[Dataset entries]
────────────────────
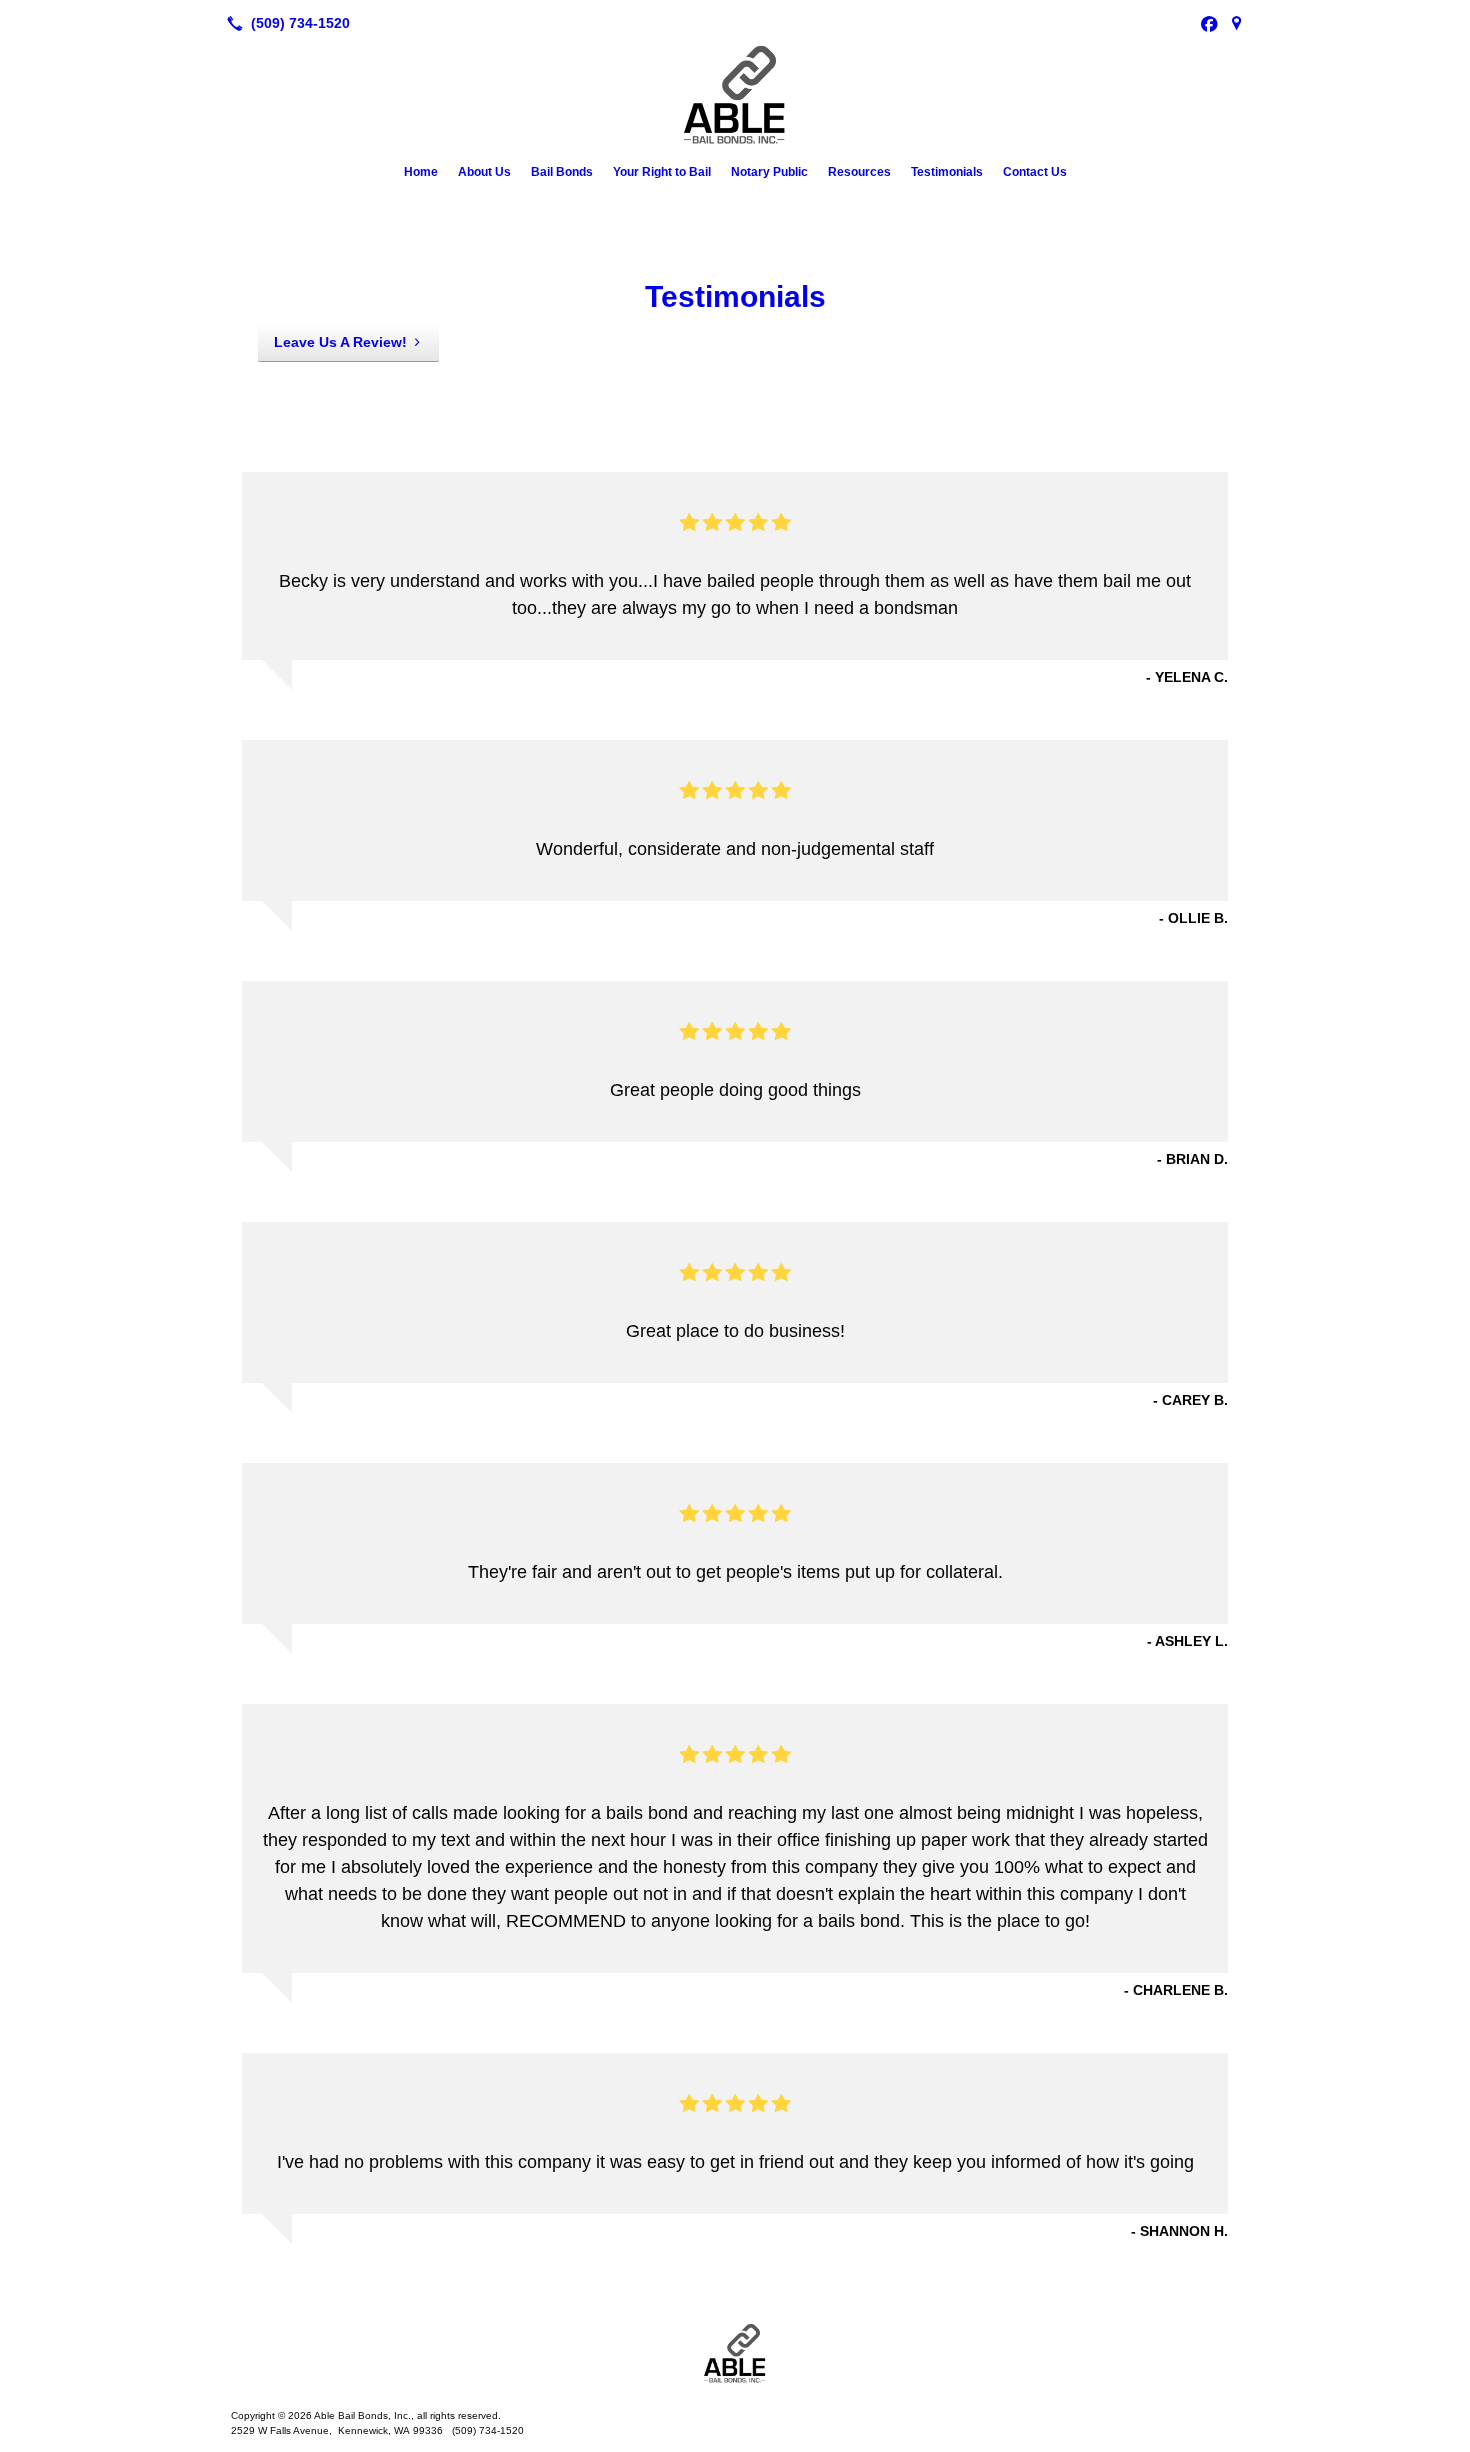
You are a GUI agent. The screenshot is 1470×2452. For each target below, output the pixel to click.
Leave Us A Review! (340, 342)
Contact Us (1035, 172)
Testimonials (947, 172)
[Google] (1237, 23)
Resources (859, 172)
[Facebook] (1209, 23)
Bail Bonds (562, 172)
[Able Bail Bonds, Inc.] (735, 2354)
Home (421, 172)
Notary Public (769, 172)
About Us (484, 172)
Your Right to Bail (662, 172)
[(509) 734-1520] (284, 23)
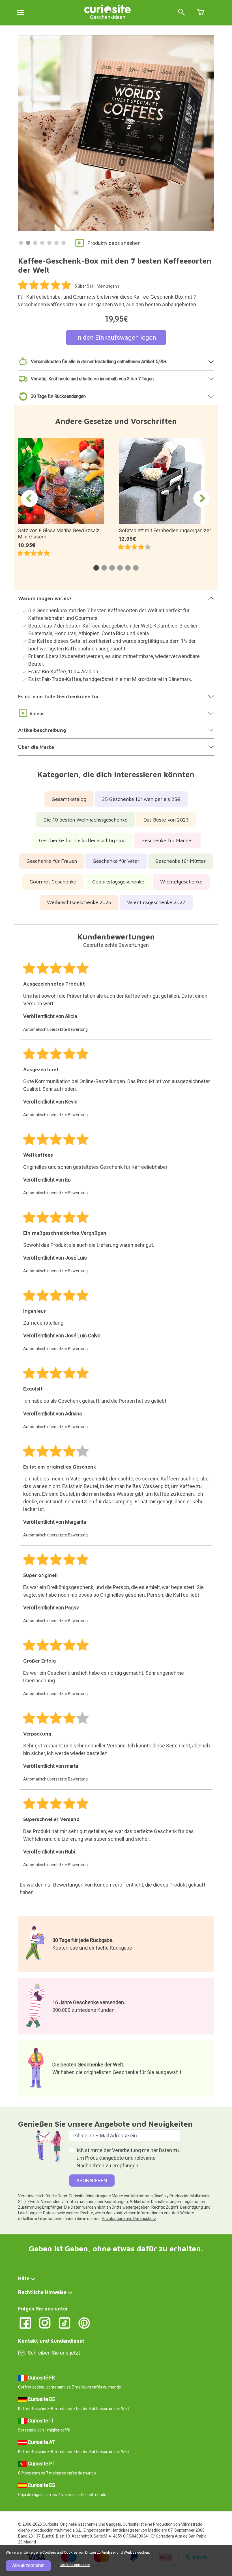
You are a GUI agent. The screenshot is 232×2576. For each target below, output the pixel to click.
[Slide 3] (35, 243)
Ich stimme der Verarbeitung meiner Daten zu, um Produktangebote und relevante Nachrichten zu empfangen (128, 2157)
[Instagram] (44, 2322)
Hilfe (23, 2278)
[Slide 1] (21, 243)
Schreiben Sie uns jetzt (54, 2353)
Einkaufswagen (200, 12)
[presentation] (29, 498)
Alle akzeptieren (28, 2565)
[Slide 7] (63, 243)
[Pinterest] (84, 2322)
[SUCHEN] (181, 13)
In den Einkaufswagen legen (116, 337)
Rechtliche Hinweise (42, 2292)
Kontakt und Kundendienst (51, 2341)
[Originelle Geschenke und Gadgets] (107, 8)
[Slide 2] (28, 243)
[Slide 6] (56, 243)
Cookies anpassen (75, 2565)
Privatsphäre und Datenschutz (129, 2218)
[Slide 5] (49, 243)
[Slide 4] (42, 243)
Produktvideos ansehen (114, 243)
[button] (96, 568)
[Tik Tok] (64, 2322)
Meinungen (107, 286)
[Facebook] (25, 2322)
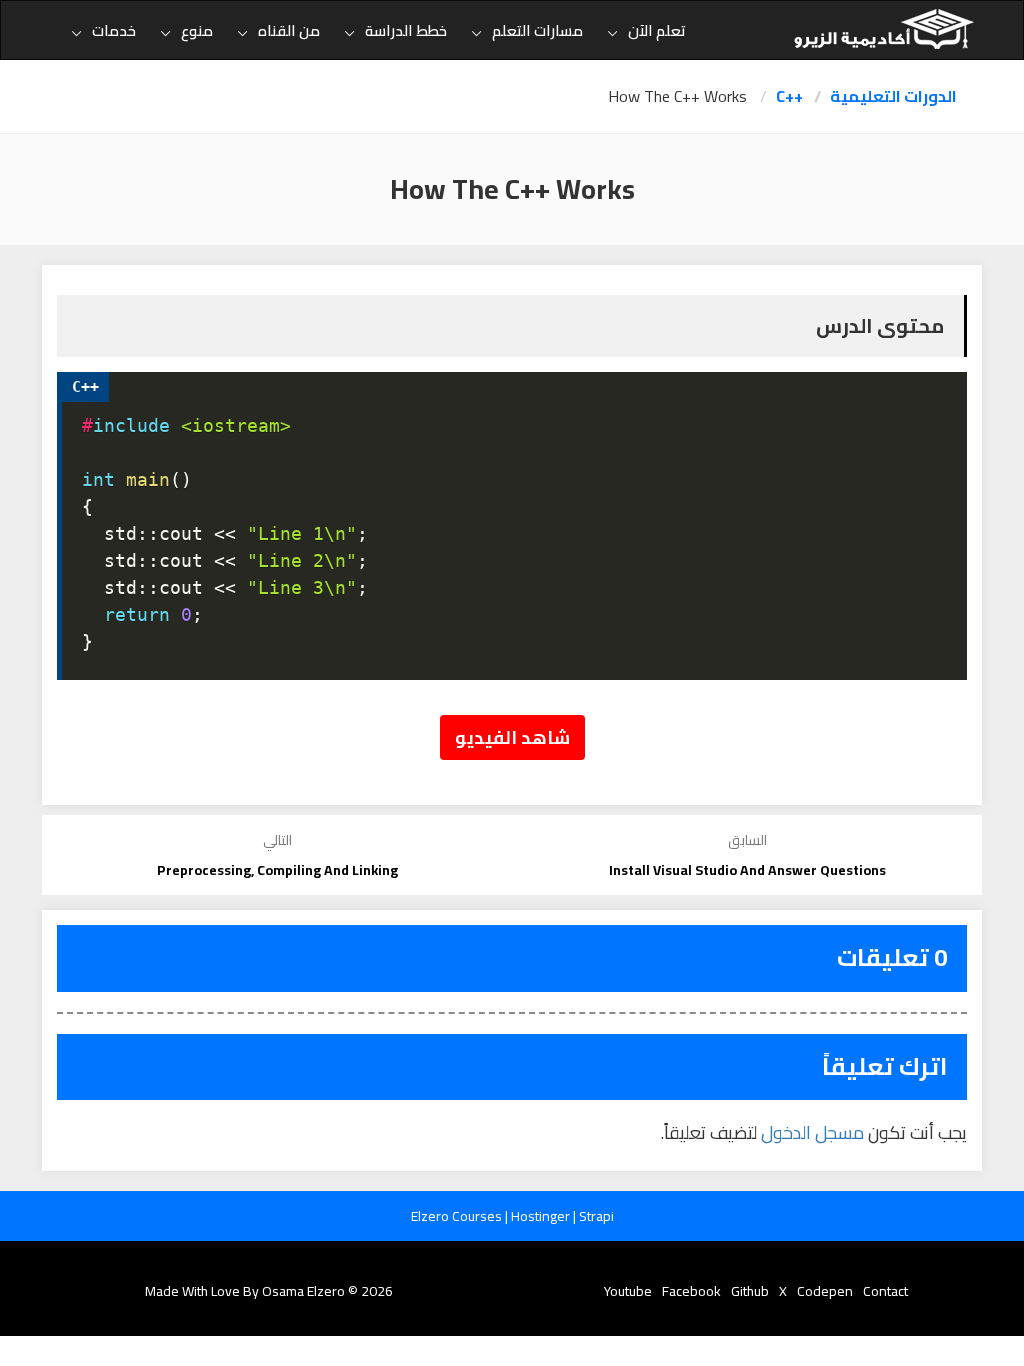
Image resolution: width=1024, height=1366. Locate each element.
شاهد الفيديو (512, 737)
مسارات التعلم (537, 30)
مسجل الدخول (812, 1132)
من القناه (289, 30)
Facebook (691, 1291)
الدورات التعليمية (893, 96)
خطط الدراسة (406, 30)
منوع (197, 30)
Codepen (825, 1291)
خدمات (114, 30)
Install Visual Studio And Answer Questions (747, 870)
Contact (885, 1291)
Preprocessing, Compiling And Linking (277, 870)
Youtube (628, 1291)
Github (750, 1291)
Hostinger (542, 1216)
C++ (789, 96)
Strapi (596, 1216)
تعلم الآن (657, 30)
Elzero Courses (458, 1216)
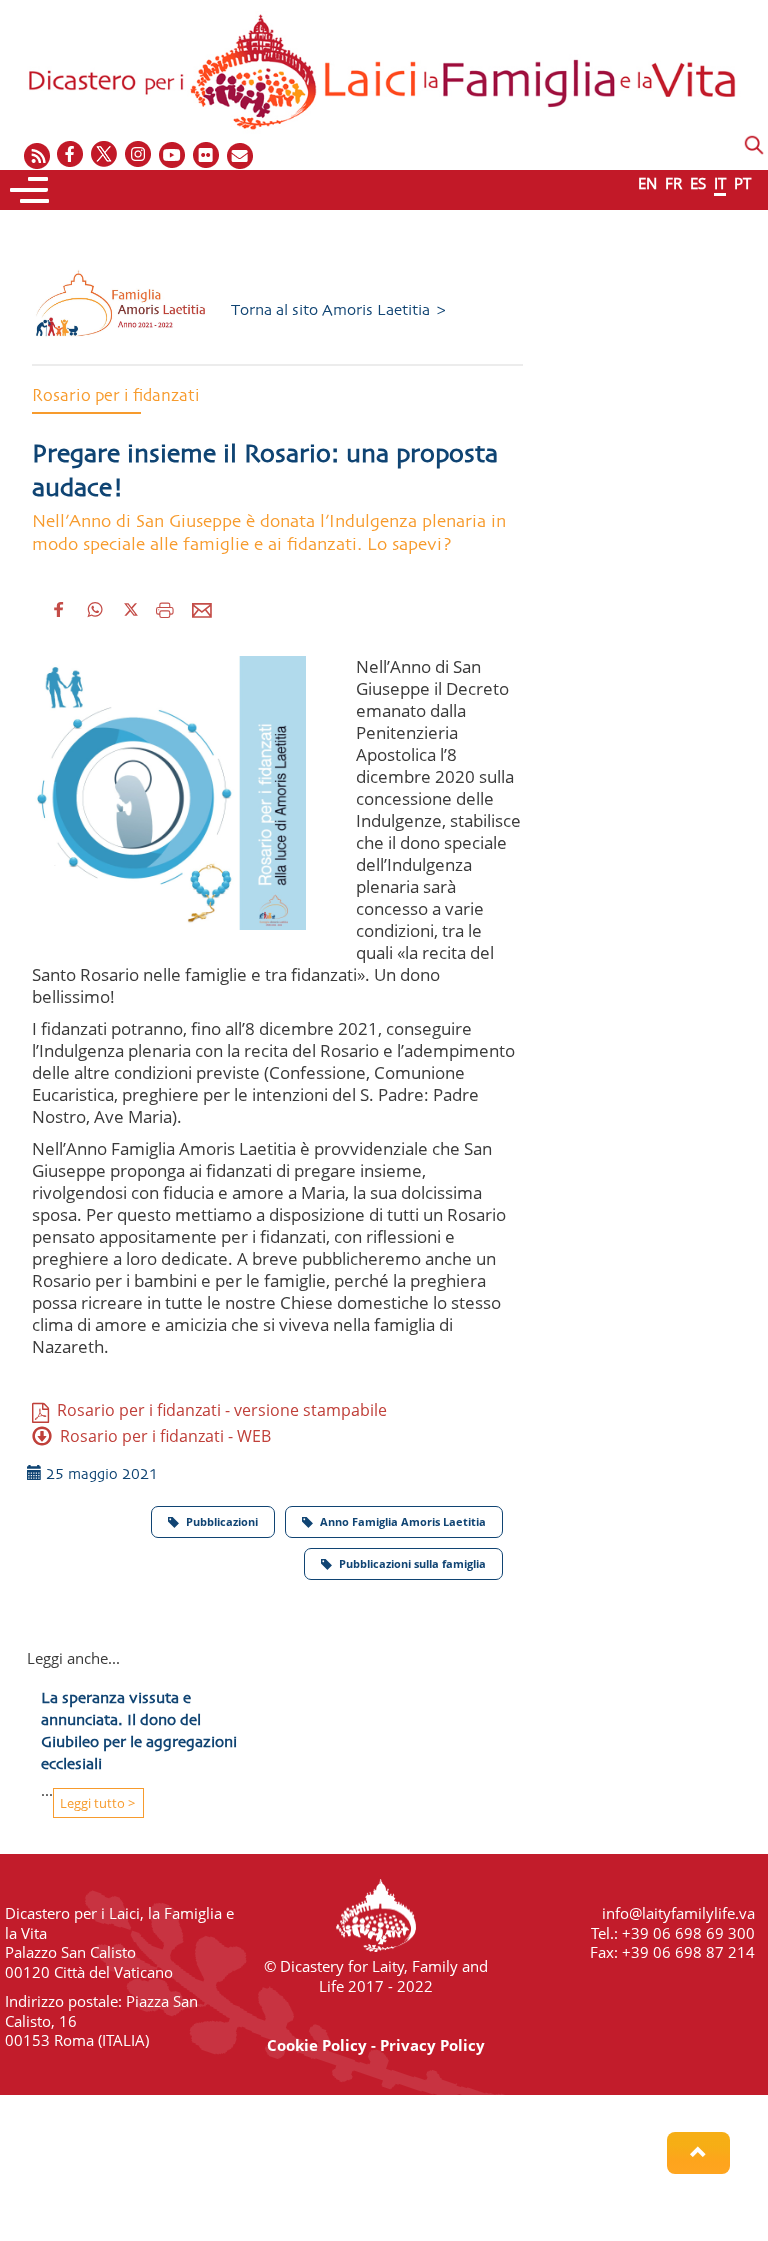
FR (673, 183)
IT (720, 183)
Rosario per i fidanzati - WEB (161, 1436)
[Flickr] (207, 155)
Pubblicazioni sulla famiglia (412, 1563)
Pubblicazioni (222, 1521)
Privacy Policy (432, 2045)
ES (698, 183)
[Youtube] (173, 155)
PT (742, 183)
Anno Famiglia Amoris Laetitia (403, 1521)
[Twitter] (105, 155)
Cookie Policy (317, 2045)
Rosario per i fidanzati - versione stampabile (218, 1410)
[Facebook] (71, 155)
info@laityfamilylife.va (678, 1913)
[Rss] (37, 155)
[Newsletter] (241, 155)
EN (647, 183)
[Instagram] (139, 155)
────────────────────
* Task instructions:
The copy should hold only the lines from the one with "[Slide 5] (49, 243)" through the one with "من القناه (289, 30)", exactly as they stand above. Leave out the pictures.

* Result of the exercise:
[Slide 5] (49, 243)
[Slide 4] (42, 243)
Produktvideos ansehen (114, 243)
[button] (96, 568)
[Tik Tok] (64, 2322)
Meinungen (107, 286)
[Facebook] (25, 2322)
Image resolution: width=1024, height=1366. Locate each element.
شاهد الفيديو (512, 737)
مسارات التعلم (537, 30)
مسجل الدخول (812, 1132)
من القناه (289, 30)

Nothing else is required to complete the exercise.